As investors respond to Japan’s new cabinet, USD/JPY climbs to approximately 152.00 amid Yen weakness

by VT Markets
/
Oct 21, 2025

The Japanese Yen is struggling as Prime Minister Sanae Takaichi announces her new cabinet. The market is reacting to the appointment of Satsuki Katayama as Finance Minister, yet the USD/JPY continues to rise, touching 151.90, up 0.80% for the day.

Katayama has expressed concerns about the weak Japanese Yen, suggesting a fairer exchange rate would be between 120–130 JPY per USD. Prime Minister Takaichi’s coalition lacks a parliamentary majority, raising uncertainty about economic reforms.

US Dollar And Global Market Dynamics

The US Dollar gains support from improving sentiment and potential easing of US-China trade tensions. According to the CME FedWatch tool, there is market anticipation of a 25-basis-point interest rate cut in the upcoming Fed meetings for October and December.

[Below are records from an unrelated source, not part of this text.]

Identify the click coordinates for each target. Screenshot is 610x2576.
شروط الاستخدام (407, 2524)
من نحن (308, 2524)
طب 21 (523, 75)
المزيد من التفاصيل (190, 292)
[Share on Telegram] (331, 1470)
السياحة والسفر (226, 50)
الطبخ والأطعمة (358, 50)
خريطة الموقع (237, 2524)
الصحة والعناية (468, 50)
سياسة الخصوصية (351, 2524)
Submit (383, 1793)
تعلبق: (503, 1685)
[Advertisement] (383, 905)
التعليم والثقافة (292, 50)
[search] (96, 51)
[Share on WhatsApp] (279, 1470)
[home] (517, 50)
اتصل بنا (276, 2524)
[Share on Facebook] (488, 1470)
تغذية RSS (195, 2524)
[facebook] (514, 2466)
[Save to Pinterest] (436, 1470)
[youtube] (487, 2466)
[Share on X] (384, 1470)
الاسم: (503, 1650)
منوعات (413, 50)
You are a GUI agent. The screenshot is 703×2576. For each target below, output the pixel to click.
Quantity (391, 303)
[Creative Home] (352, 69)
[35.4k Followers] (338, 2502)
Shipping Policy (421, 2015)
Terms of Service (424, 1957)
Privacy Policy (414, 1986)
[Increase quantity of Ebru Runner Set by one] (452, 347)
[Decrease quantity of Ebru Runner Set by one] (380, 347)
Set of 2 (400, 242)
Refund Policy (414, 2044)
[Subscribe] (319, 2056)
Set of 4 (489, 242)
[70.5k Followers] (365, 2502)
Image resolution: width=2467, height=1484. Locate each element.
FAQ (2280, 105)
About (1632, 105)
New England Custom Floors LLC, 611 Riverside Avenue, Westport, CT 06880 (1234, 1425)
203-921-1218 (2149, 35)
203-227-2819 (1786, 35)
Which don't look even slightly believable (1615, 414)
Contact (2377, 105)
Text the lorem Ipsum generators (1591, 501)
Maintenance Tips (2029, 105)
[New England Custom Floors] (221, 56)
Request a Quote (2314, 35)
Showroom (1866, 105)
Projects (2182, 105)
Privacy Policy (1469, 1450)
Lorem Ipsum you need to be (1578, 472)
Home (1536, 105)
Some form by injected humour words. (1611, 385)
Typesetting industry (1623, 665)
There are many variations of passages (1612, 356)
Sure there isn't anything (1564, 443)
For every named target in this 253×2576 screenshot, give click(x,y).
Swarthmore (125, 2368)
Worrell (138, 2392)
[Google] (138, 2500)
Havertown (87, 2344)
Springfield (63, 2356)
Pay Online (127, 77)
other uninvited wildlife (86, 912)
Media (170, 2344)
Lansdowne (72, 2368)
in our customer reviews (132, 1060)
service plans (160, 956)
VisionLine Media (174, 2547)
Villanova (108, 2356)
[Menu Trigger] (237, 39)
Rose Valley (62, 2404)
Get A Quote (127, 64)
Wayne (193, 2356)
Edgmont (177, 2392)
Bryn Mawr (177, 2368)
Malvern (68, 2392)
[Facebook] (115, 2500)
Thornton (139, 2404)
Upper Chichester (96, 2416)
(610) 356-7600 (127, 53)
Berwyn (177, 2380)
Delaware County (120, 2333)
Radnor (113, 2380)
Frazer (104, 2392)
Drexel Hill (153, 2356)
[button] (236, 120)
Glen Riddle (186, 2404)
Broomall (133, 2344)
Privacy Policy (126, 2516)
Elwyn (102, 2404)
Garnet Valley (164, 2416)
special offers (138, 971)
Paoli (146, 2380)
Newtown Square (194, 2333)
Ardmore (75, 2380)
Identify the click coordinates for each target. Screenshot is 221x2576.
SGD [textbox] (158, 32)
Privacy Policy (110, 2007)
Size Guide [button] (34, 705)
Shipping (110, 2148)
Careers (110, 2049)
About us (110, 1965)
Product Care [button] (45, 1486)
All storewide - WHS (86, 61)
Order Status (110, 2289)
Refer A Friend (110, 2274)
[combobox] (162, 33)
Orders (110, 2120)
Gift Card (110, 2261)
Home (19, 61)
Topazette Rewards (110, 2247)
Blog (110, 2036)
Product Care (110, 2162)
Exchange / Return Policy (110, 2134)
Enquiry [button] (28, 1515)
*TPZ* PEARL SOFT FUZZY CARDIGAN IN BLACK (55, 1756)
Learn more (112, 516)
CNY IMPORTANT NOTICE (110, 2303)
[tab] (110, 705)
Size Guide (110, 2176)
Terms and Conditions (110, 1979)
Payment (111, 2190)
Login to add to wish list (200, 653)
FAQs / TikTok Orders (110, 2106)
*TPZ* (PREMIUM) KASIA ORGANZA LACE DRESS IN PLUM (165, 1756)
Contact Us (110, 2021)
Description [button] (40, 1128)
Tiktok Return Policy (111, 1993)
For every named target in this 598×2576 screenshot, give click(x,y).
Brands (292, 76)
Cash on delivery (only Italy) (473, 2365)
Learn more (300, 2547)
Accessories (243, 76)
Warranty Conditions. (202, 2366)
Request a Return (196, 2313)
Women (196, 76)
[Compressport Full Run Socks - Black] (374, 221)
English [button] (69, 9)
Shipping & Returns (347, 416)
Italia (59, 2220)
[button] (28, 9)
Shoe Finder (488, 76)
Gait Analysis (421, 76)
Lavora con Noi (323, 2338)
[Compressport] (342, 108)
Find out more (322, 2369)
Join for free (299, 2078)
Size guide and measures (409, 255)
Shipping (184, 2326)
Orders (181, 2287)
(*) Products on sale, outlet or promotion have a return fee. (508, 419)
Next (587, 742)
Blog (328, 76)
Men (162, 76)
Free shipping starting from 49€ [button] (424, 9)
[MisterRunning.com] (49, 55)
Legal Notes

In currency performance, the Japanese Yen showed its strongest performance against the New Zealand Dollar. The heat map displays the percentage changes of major currencies against each other, with the specifics of performance variations listed for each.

Additional content discusses the broader economic context, such as US-China trade dynamics and Federal Reserve expectations. Other market-related insights cover topics like crude oil supply concerns and currency impacts on commodity prices.

With USD/JPY pushing near the 152.00 level, we see a critical zone that triggers alarm bells. We remember the Ministry of Finance intervening directly in the currency markets back in late 2022 when the pair crossed this very same threshold. The appointment of a Finance Minister who openly favors a stronger yen suggests the risk of official action is significantly higher now than it has been in years.

Inflation and Monetary Policy

Looking at the fundamentals, recent data shows Japan’s core inflation for September held at 2.1%, giving the Bank of Japan more room to step away from its ultra-loose policy. While the BoJ kept its policy unchanged last week, its language hinted at a growing discomfort with yen weakness. This signals that any move to strengthen the yen would have at least tacit support from the central bank, adding weight to the intervention threat.

On the US side, the dollar’s strength appears fragile despite the positive market sentiment. Last week’s retail sales figures came in softer than expected, and the CME FedWatch Tool now shows a 94% probability of a 25-basis-point rate cut at the Federal Reserve’s meeting next week. This dovish outlook should cap any significant long-term dollar rallies.

For derivative traders, this environment makes buying short-dated USD/JPY put options an attractive strategy to hedge against or profit from a sudden, sharp reversal caused by intervention. Data from the CFTC also shows that speculative short positions against the yen are at their highest level since 2017, making the currency vulnerable to a violent short squeeze. Selling out-of-the-money call options above 152.50 could also be a viable strategy to collect premium, betting that this level will serve as a firm ceiling.